# DESCRIPTION OF THE TASK:
Each line of the data below should be restated exactly, with images left out.

# RECORDED DATA:
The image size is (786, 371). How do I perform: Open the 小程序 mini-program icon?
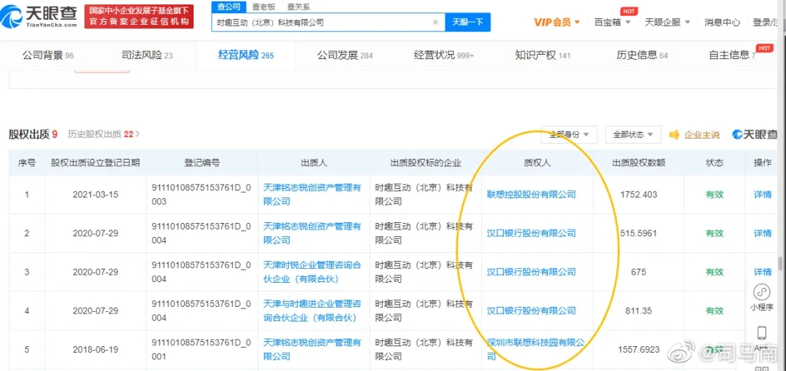pyautogui.click(x=762, y=292)
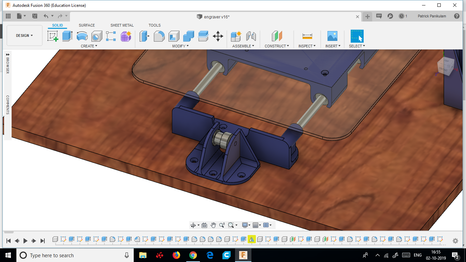Open the Insert image tool
466x262 pixels.
[332, 36]
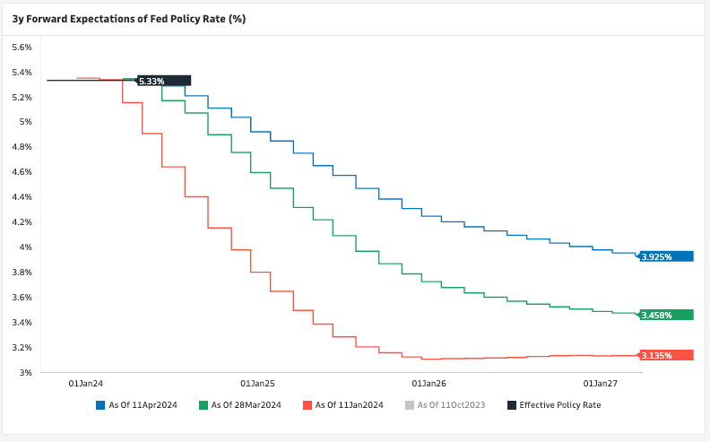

# ANSWER FOR THIS EXERCISE:
The image size is (786, 371). How do I perform: Open the 小程序 mini-program icon?
pyautogui.click(x=762, y=292)
Open the Insert image tool
466x262 pixels.
[332, 36]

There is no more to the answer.